Personal information has been collected on all of us for years. This is nothing new. But in recent months, the gathering of personal information has come to the forefront of the news, primarily in part to the Edward Snowden/NSA revelations. Concerns are now being raised about what kind of data is being collected, how much, and what it’ being used for.
Did you know that data mining is a multibillion-dollar industry? The term “Big Brother” has been taken to a whole new level in this digital age. It’s almost entirely impossible to not have an online profile of some sort (even if you don’t directly know it exists). Google yourself. I’m sure you’ll find information you didn’t realize was online.
For me, data mining isn’t necessarily “scary”, but it’s kind of creepy. To think that our every move online can be tracked, collected, and used by companies we have no official affiliation does seem extreme. Yet, at the same time if it means more targeted advertising reaches my computer screen, is that so bad? I’d rather see ads I find valuable. Wouldn’t you?
When it comes to organizations around the globe, such as the NSA or GCHQ, which claim to use data mining to learn more about intelligence and identify terrorists, I don’t take issue with data mining.
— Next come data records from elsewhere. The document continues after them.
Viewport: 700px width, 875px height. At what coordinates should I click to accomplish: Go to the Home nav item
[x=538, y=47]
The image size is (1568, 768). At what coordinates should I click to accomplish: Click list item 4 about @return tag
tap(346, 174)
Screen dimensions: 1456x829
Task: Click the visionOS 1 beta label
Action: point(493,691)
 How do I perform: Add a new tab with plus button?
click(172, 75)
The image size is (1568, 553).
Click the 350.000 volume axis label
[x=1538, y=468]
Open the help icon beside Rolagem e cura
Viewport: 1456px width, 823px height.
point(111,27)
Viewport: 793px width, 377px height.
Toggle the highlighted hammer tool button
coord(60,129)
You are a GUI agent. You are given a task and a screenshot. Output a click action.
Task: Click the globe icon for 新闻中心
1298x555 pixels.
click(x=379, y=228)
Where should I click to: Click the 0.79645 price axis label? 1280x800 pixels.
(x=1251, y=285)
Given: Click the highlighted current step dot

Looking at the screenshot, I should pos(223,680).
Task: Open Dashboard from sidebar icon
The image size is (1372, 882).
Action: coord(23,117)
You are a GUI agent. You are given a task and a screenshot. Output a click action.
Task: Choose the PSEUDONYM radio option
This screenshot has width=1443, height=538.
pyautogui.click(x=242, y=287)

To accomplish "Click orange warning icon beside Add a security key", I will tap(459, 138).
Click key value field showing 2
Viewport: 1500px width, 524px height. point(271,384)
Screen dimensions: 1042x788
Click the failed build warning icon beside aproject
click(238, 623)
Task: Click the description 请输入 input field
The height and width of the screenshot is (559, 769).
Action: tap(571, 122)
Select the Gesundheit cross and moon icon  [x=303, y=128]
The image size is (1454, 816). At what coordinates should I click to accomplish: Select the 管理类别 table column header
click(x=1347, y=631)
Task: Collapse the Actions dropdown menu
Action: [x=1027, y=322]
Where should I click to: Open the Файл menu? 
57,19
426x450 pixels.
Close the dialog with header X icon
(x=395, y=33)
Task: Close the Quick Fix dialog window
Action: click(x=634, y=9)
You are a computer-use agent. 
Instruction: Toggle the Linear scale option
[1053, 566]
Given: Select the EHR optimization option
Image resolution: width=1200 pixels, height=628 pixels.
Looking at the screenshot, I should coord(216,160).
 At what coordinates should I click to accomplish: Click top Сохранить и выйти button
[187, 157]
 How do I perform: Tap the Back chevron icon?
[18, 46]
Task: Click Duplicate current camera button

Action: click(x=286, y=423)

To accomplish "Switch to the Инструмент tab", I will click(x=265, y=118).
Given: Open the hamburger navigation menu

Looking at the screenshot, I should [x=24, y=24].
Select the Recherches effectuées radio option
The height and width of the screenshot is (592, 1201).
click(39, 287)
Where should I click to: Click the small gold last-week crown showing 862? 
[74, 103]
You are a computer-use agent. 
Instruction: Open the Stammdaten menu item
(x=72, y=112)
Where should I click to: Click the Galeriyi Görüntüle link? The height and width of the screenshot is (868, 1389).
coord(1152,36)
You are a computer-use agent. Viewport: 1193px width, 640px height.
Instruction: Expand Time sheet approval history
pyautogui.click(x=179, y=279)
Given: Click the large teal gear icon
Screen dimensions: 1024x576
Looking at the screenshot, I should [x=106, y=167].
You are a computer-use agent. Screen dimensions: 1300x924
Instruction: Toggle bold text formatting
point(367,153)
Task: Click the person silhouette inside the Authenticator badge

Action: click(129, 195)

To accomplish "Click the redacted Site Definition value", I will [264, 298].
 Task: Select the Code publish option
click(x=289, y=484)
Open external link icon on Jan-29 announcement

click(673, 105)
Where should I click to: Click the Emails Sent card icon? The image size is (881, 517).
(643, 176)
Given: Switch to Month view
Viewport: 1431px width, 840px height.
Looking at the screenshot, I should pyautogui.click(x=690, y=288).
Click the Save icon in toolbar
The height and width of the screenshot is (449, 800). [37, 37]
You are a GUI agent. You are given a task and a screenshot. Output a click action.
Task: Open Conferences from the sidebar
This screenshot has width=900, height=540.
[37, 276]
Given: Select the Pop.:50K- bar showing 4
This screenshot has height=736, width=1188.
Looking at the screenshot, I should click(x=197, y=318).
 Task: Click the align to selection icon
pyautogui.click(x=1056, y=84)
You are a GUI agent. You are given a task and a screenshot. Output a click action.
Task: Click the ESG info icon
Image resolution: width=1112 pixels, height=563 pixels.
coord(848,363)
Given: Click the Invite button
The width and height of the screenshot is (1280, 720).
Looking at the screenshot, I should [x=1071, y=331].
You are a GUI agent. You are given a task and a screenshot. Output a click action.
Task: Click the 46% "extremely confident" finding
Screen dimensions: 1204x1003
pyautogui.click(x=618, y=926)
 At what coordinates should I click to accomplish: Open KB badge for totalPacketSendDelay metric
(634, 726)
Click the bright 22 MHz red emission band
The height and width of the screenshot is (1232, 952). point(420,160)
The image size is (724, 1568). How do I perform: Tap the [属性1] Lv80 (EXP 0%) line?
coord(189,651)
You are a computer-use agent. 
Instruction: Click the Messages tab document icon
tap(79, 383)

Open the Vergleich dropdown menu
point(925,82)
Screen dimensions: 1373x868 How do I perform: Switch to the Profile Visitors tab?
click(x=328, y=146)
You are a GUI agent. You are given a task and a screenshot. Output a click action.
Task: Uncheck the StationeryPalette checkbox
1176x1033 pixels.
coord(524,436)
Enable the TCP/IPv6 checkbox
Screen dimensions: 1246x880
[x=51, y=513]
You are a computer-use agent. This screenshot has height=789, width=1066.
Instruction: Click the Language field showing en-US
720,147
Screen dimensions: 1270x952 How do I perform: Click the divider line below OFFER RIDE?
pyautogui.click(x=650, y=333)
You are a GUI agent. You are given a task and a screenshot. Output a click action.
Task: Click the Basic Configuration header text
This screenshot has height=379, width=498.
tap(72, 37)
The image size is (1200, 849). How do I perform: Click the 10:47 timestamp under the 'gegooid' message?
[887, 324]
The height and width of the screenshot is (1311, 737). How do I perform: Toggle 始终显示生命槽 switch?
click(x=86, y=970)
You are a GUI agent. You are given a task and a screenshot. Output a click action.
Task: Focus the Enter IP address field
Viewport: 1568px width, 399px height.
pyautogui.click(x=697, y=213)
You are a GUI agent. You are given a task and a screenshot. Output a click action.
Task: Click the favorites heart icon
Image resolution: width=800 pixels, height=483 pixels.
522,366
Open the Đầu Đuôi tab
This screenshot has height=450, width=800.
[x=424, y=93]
The NSA blatantly claims it’s not monitoring the everyday happenings of common Americans. Whether you believe this or not, if the data helps the government keep our citizens safe why wouldn’t I support it. I’m not doing anything wrong, therefore I should not be worried.
I work for a healthcare organization, so as you can imagine we face ethical situations everyday. Protecting patient medical information is one of our highest priorities. In fact, it’s the law. But beyond that, we want our patients to feel comfortable and trust that we will protect their privacy. We’ve implemented an electronic medical record (EMR) system, with security processes in place to ensure a patient’s private information is never leaked or compromised. As you can imagine this is a more secure way of collecting and tracking health information than paper records.
When it comes to social media, we have an established policy concerning privacy. Our employees are not allowed to look up a patient’s medical record if they are not treating that patient. We do not allow for smartphone photos to be taken by our employees in our facilities (where a patient’s name could be written on a board in the background, etc.). We constantly monitor our social networks to make sure no patient information is posted. If a patient posts about their own personal health information (PHI), that is fine. We just want to make sure we do not weigh in on or further share that information.
Data mining is probably always going to be a controversial topic, as we struggle to maintain our privacy. I feel that as long as it’s being used in a valuable way (to protect others), I’m okay with it.